O empreendimento, capitaneado pela Companhia de Desenvolvimento do Vale do São Francisco e Parnaíba (Codevasf), órgão vinculado ao Ministério do Desenvolvimento Regional (MDR), foi realizada para beneficiar empresários do agronegócio e causou desmatamento em uma área de cerca de 105 mil hectares [4].
Nascido e criado em Várzea da Cerca, Gilberto Caetano da Silva, 45 anos, disse que toda a vida teve onça na região. No entanto, depois da desmatação a situação piorou. Até agora ele perdeu 50 cabeças de bodes:
“A tendência é haver mais devastação nos municípios de Xique-xique e Itaguaçu da Bahia antes do final da obra. Já foram liberadas mais licenças para desmatamentos. Vão acabar com tudo até à beira do rio. Assim, as onças invadirão as casas” – prevê, angustiado. A lista de prejuízos acumulados desde 2022, quando novas autorizações para supressão de vegetação foram expedidas pelo Instituto do Meio Ambiente e Recursos Hídricos (Inema), só fez aumentar.

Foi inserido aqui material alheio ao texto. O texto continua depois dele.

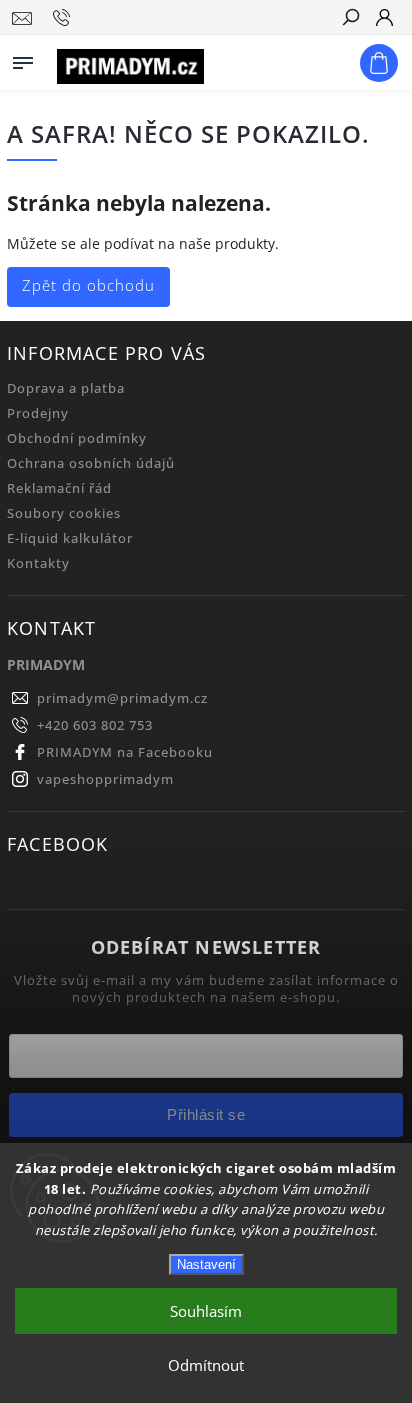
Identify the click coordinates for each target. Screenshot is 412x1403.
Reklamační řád (59, 488)
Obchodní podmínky (77, 438)
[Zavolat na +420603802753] (64, 18)
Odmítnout (206, 1365)
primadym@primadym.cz (122, 698)
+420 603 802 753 (95, 725)
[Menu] (23, 59)
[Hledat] (350, 19)
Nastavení (206, 1264)
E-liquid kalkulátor (70, 538)
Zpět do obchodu (88, 285)
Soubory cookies (64, 513)
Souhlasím (206, 1311)
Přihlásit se (206, 1114)
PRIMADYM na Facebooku (125, 752)
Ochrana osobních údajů (91, 463)
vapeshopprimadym (105, 779)
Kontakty (38, 563)
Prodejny (38, 413)
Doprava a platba (66, 388)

As licenças foram concedidas apesar de existirem lotes do projeto do Baixio, limpos e leiloados, sem produção.
“As da minha família estão acabando e das 50 que eu cuidava para outra pessoa só restam 20. Vou mandar avisar ao dono para vir buscá-las. Vou cuidar apenas do nosso moinho” – planeja
Além da onça bodeira, foram avistadas, embora raramente, onças-pintadas, ameaçadas de extinção.

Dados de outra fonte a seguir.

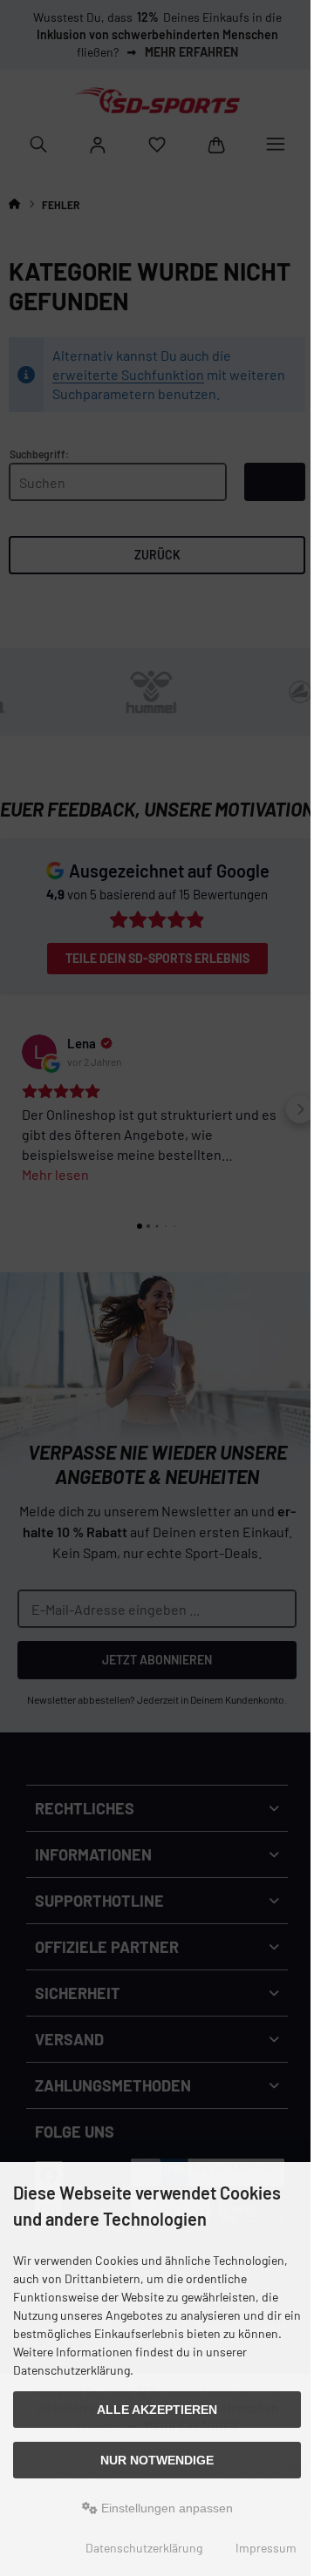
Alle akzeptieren (157, 2410)
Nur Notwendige (157, 2460)
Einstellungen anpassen (165, 2508)
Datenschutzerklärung (143, 2547)
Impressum (266, 2547)
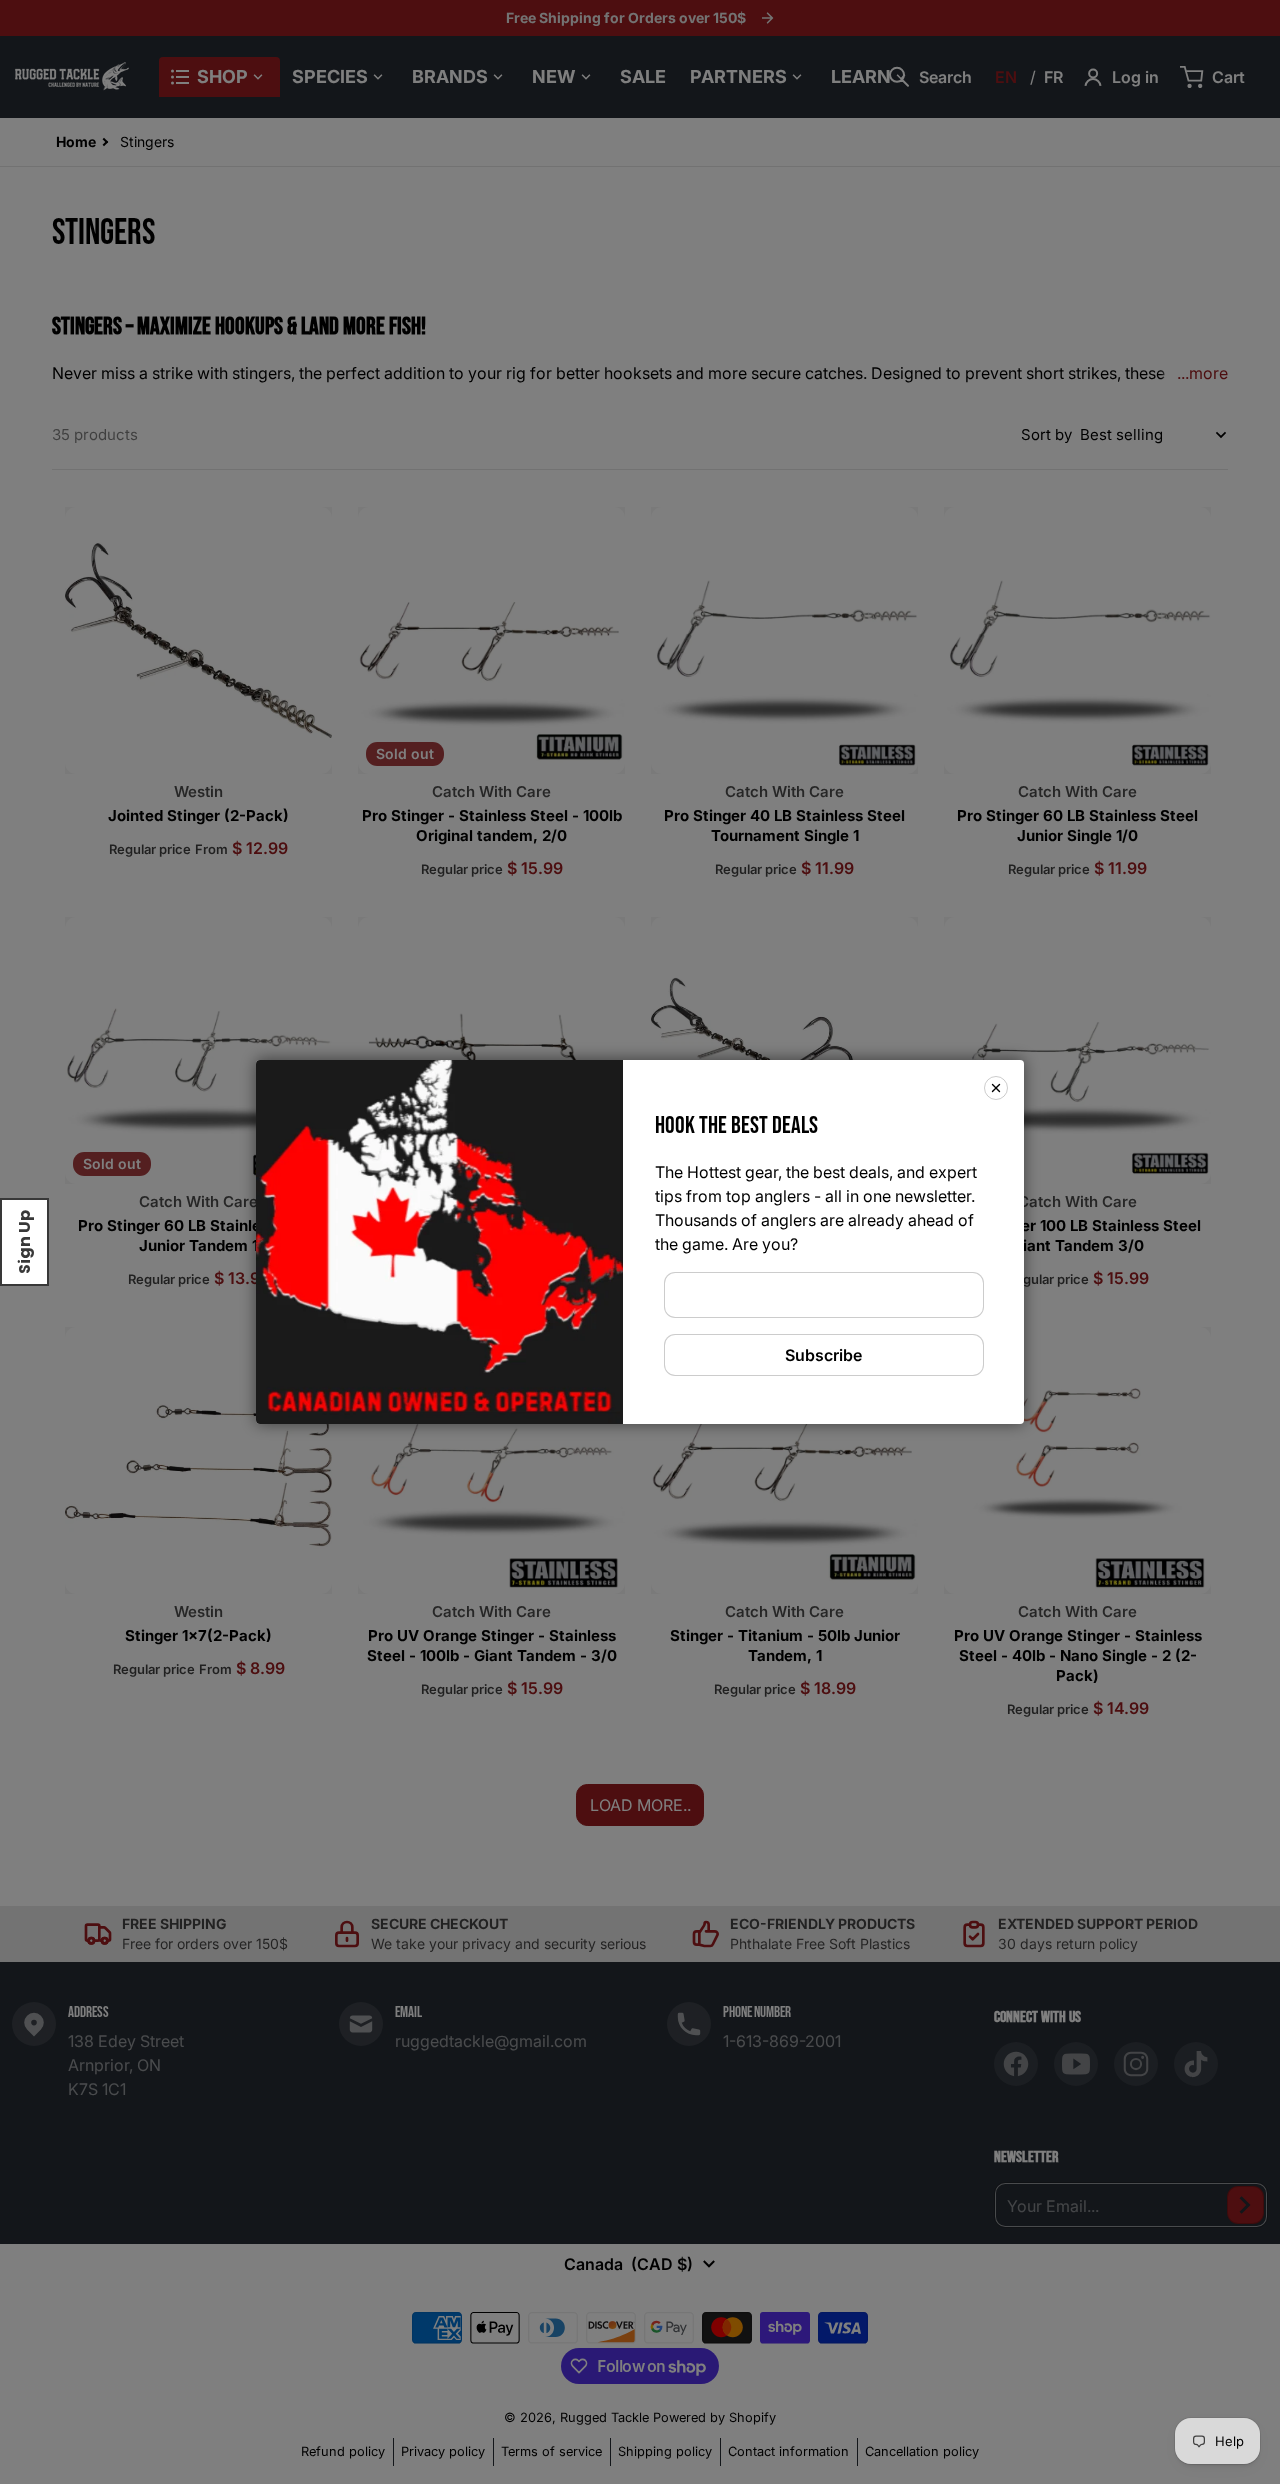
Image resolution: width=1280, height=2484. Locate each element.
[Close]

Na comunidade Poço Fundo, Gildásio Félix Bonfim, 54 anos, não sabe mais o que fazer para conter o ataque de onça. Ao longo dos últimos 15 meses, ele perdeu 150 cabeças de criação miúda.
“Agora tem outra onça maior rondando. Ela já matou dois bezerros e 10 poldros” – conta com tristeza.
Na roça vizinha, Albino Dias de Luna, 61 anos, também se queixa. Das cento e poucas cabeças, entre bodes e ovelhas, que possuía só restaram quatro, que agora ficam presas em um cercado atrás da casa. Já do gado que insiste em criar, perdeu 15 bezerros. Ficaram apenas os animais adultos.
“As vacas chegavam tudo com o úbere cheio porque o bezerro já não existia mais” – lembra. Para evitar a morte dos bezerros sobreviventes, o criador agora os alimenta com ração comprada em Jussara, a 90 quilômetros de distância, e com ramas de arbustos que retira das matas.
Cevar o gado e a criação miúda em uma região onde o costume é soltá-los nas caatingas, sem cercas, torna-se muito dispendioso. Além disso, altera o gosto da carne dos animais criados com a vegetação nativa. Verdadeiras iguarias, muito procuradas pela população urbana de Irecê e Xique-Xique, que estão desaparecendo. Outra consequência é a redução da fonte de renda dos criadores, cuja manutenção nas roças estão ameaçadas.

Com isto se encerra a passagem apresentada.